◆ WHAT IS BEING ASKED: Please set down only the lines below starting with the line with "At what coordinates should I click to accomplish: Open" and going on through the line with "The image size", verbatim and without pictures.
(SOURCE MATERIAL)
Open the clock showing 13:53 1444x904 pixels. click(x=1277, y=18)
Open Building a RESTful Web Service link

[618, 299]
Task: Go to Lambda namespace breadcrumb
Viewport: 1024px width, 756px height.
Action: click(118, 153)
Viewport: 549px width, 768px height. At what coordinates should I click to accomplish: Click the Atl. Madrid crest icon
(End SOURCE MATERIAL)
(SOURCE MATERIAL)
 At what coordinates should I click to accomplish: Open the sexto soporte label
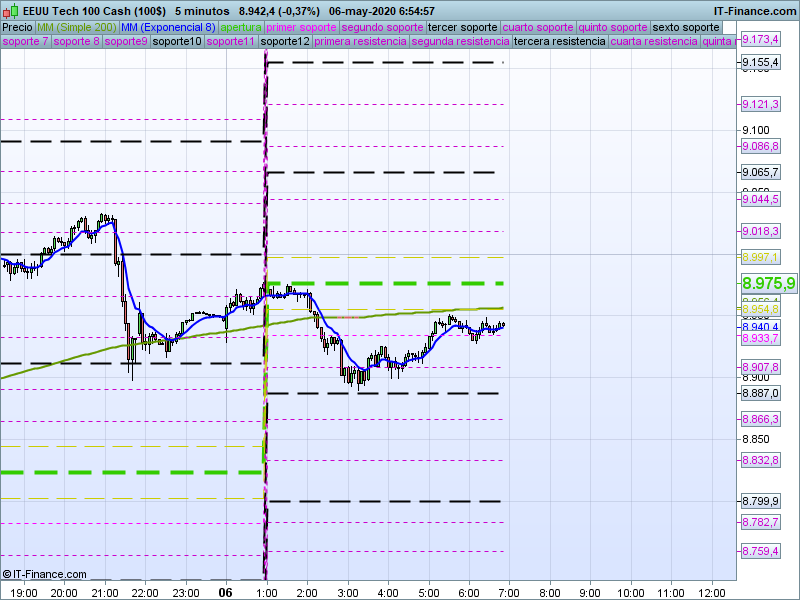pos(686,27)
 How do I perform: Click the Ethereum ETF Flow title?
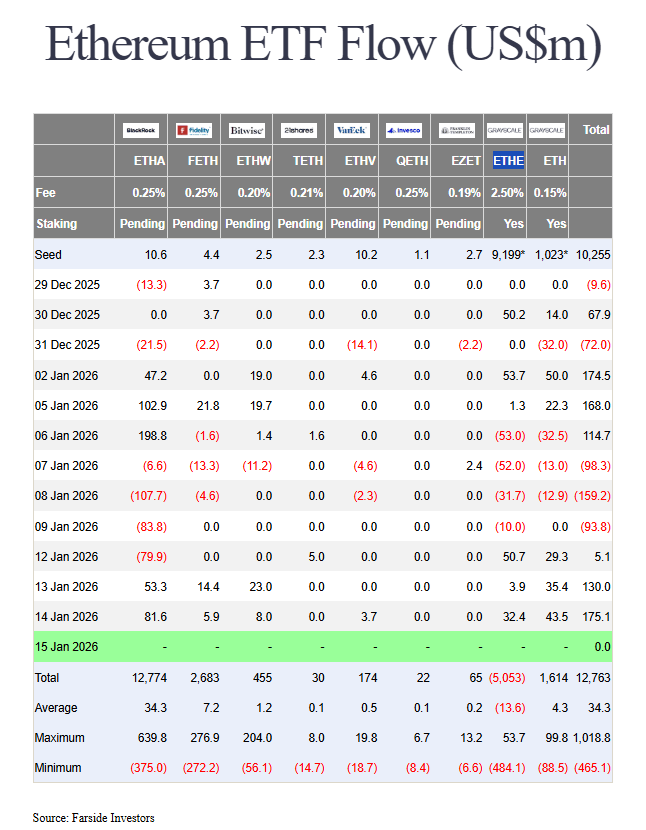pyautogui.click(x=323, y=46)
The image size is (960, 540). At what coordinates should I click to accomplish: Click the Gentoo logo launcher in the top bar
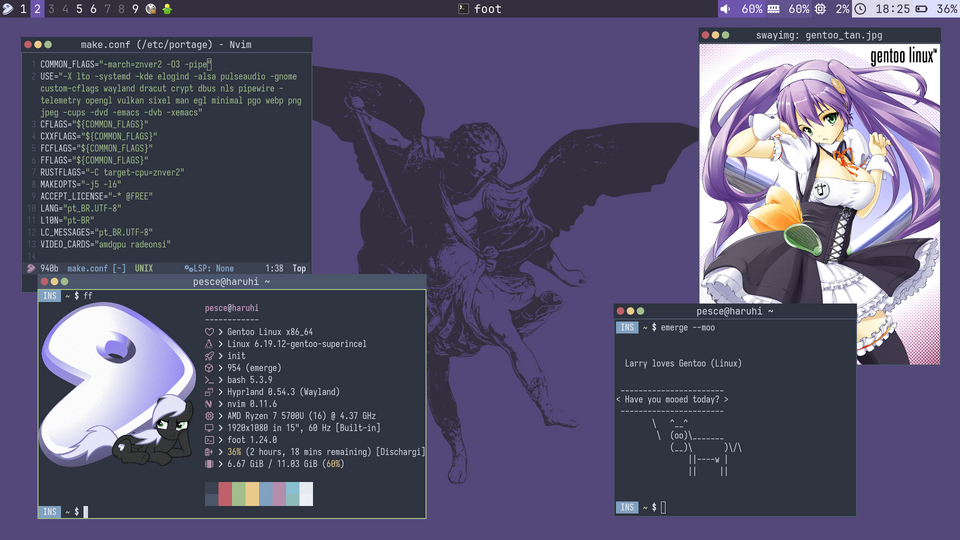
(End SOURCE MATERIAL)
(SOURCE MATERIAL)
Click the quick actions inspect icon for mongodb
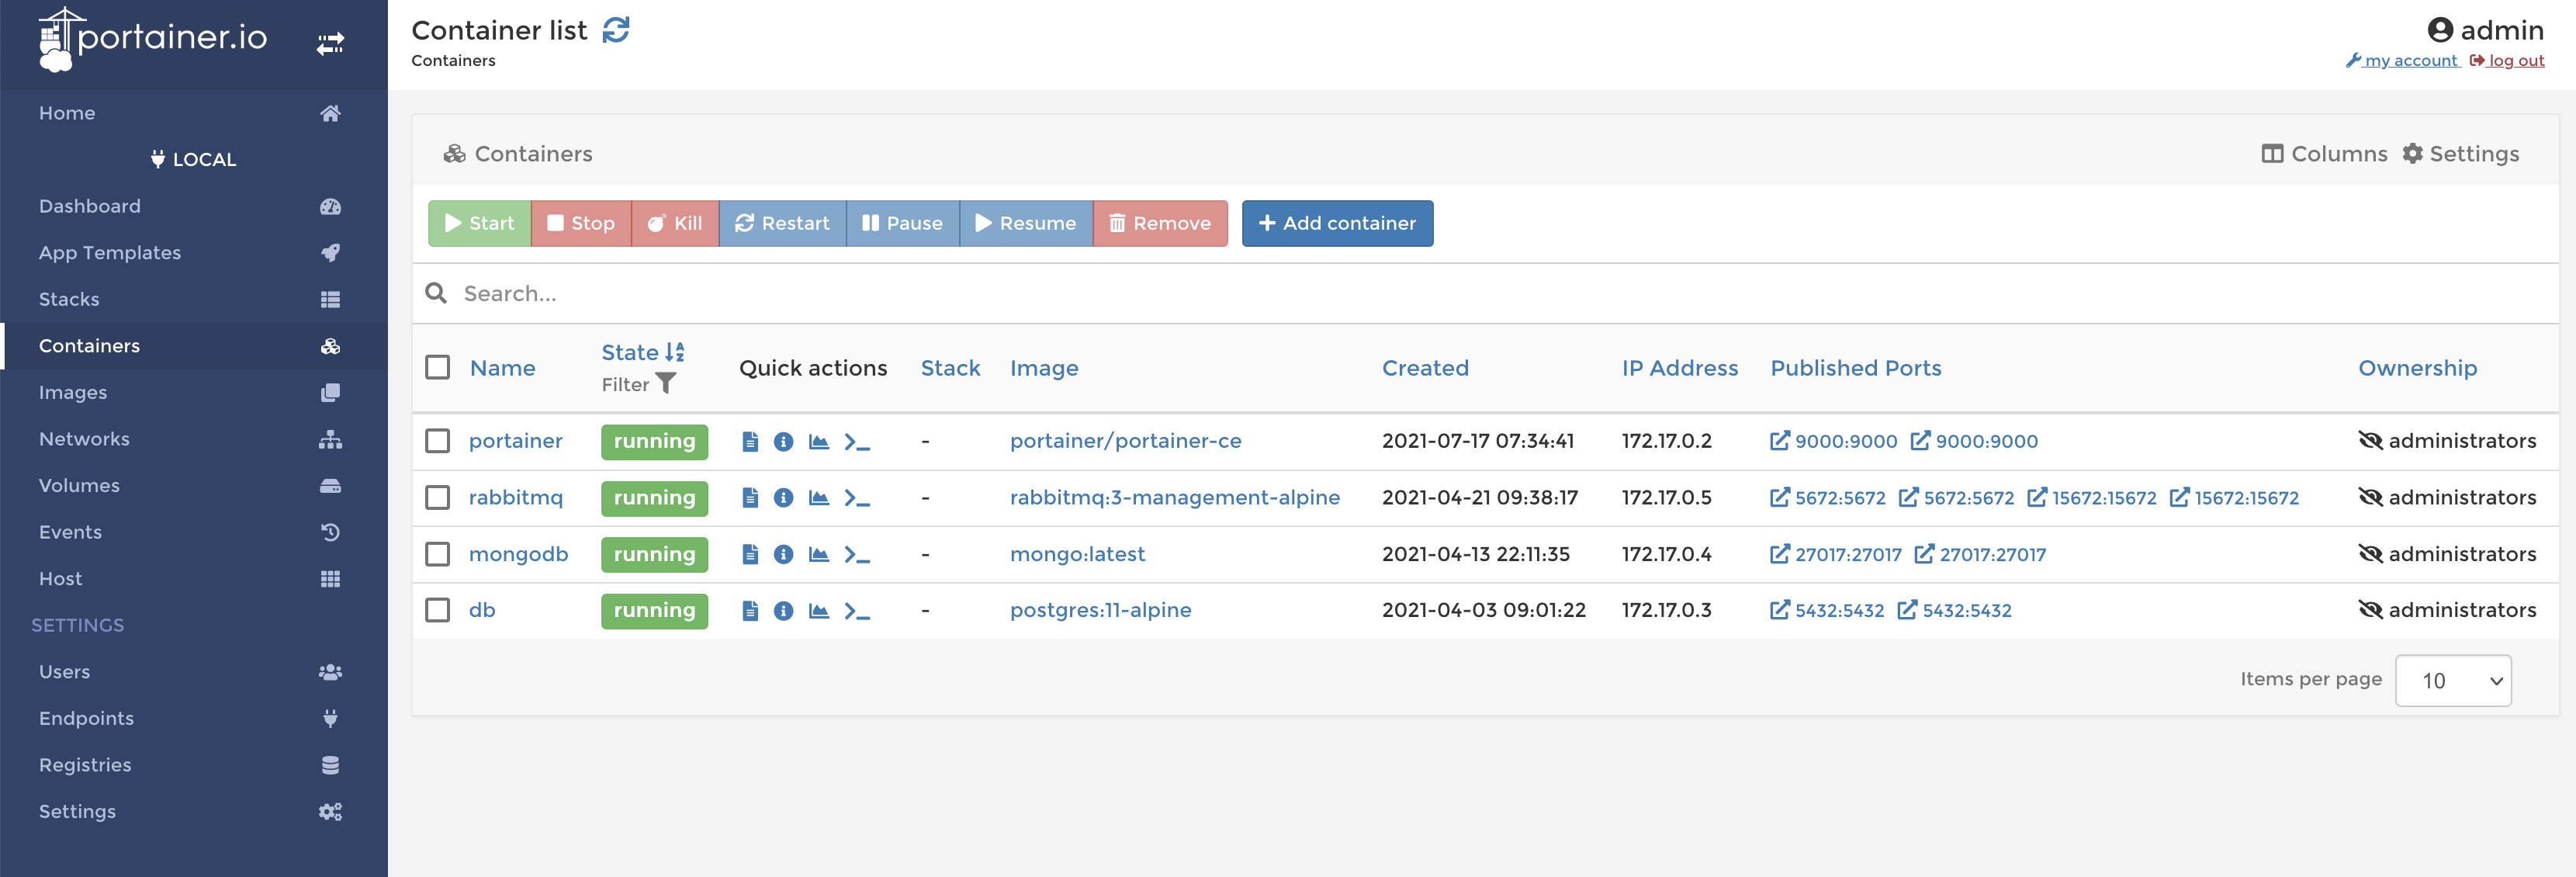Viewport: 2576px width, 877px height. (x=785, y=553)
(End SOURCE MATERIAL)
◆ SOLUTION:
 At what coordinates should I click to accomplish: Open the sexto soporte label
pos(686,27)
 How do I perform: Click the Ethereum ETF Flow title?
pyautogui.click(x=323, y=46)
The image size is (960, 540). At what coordinates should I click to accomplish: Click the Gentoo logo launcher in the top bar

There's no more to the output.